··· Selected text ···

Hulihee Palace Lists 2014 Schedule – Details November Event

Enjoy a free Afternoon at Hulihe’e Palace 4-5 p.m. Sunday, Nov. 17 to remember the late King Kalakaua. Presenting the Hulihe‘e Palace Band, hula and serenade by the Merrie Monarchs, the event is part of a year-long series that honors Hawai‘i’s past monarchs and historical figures; donations are appreciated. Kindly bring a beach mat or chair as seating won’t be provided.

Hulihe'e Palace

Hulihe’e Palace

The brother of Queen Lili‘uokalani, Kalakaua became king by election, rather than birthright, in 1874. He was from a long line of chiefs from the Big Island; his queen was Kapiolani.

“During Kalakaua’s reign, music thrived due to royal patronage,” says Casey Ballao, docent coordinator. “He loved the performing arts, especially music.”

The king played the piano and composed chants and mele (songs) in both Hawaiian and English. Nicknamed the “Merrie Monarch,” Kalakaua also embraced Western music and promoted the playing of the ‘ukulele. He composed the words to the kingdom’s national anthem, “Hawai‘i Pono‘i,” which was set to music by his Royal Hawaiian Band.

“Kalakaua was a Renaissance man for Hawaiian arts,” adds Ballao. “Kalakaua felt the political survival of his kingdom depended upon the cultural revitalization of the Hawaiian people. He included mele oli (chant) and hula in the king’s 1883 coronation and 1886 jubilee.

··· Given information ···

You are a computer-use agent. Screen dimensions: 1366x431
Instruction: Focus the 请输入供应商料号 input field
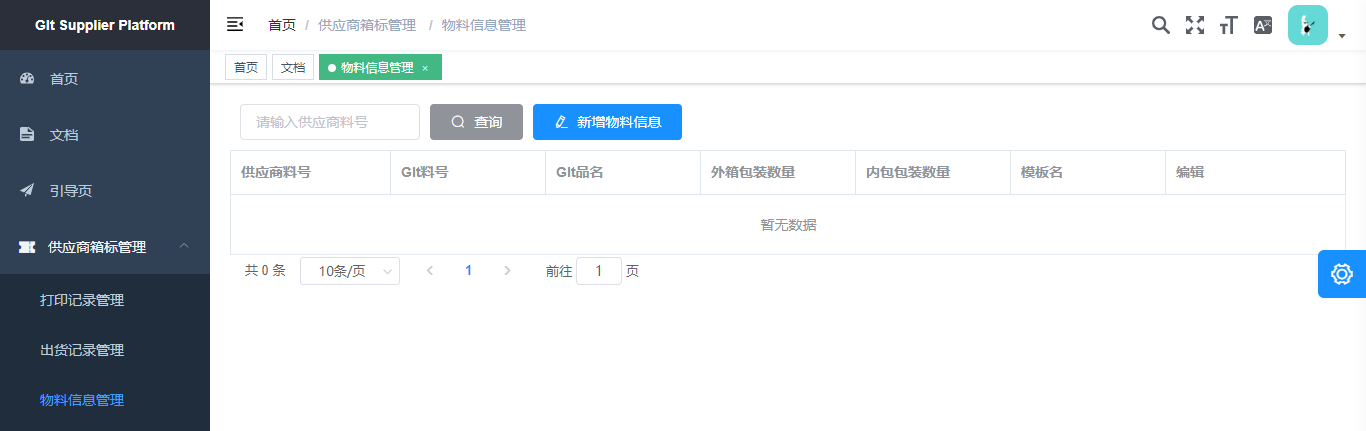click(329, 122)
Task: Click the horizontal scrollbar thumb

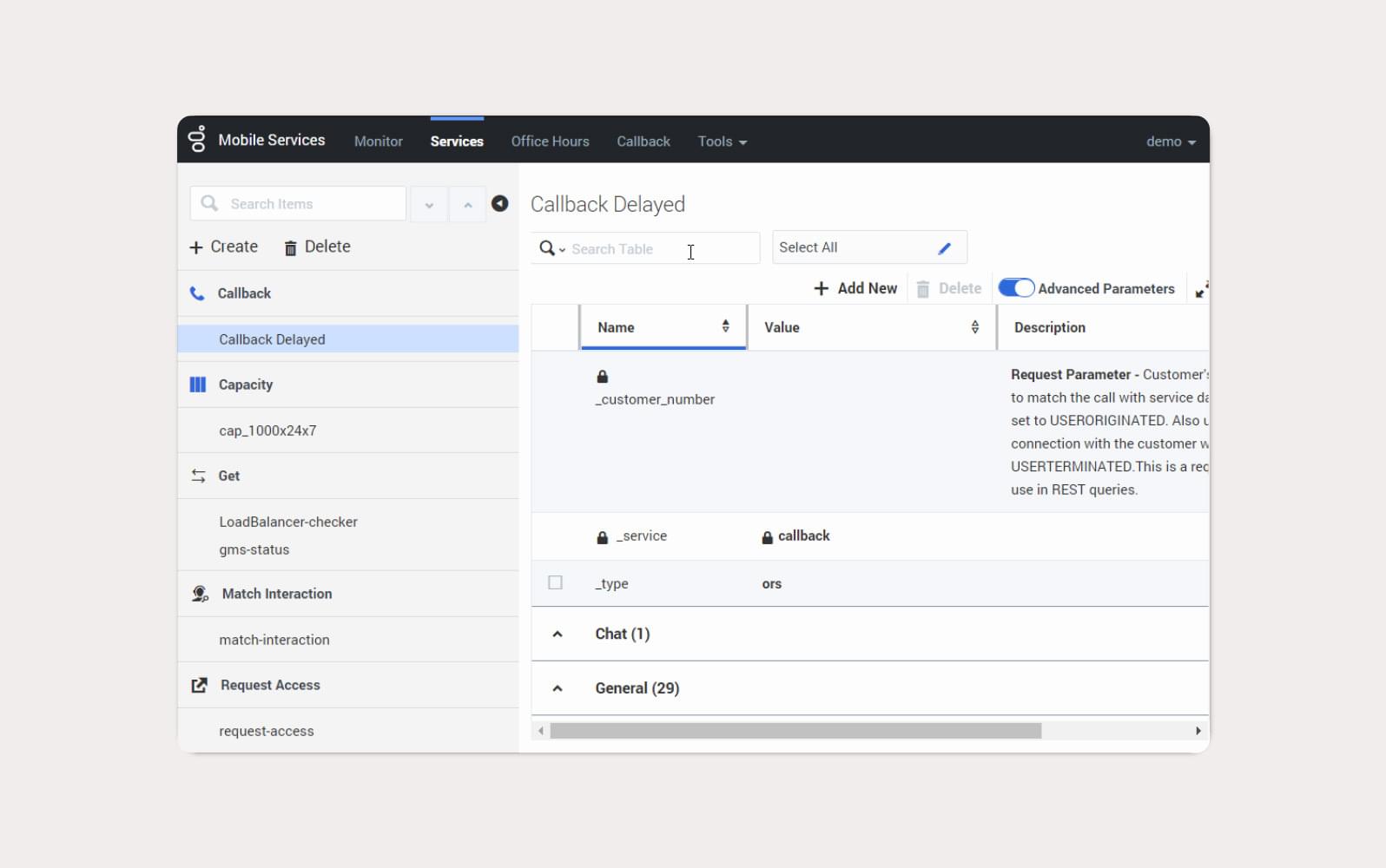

···

Please write out, word for word, everything in the Hulihe’e Palace article from "The brother of" down to "Royal Hawaiian Band.".

Solution below ::
The brother of Queen Lili‘uokalani, Kalakaua became king by election, rather than birthright, in 1874. He was from a long line of chiefs from the Big Island; his queen was Kapiolani.

“During Kalakaua’s reign, music thrived due to royal patronage,” says Casey Ballao, docent coordinator. “He loved the performing arts, especially music.”

The king played the piano and composed chants and mele (songs) in both Hawaiian and English. Nicknamed the “Merrie Monarch,” Kalakaua also embraced Western music and promoted the playing of the ‘ukulele. He composed the words to the kingdom’s national anthem, “Hawai‘i Pono‘i,” which was set to music by his Royal Hawaiian Band.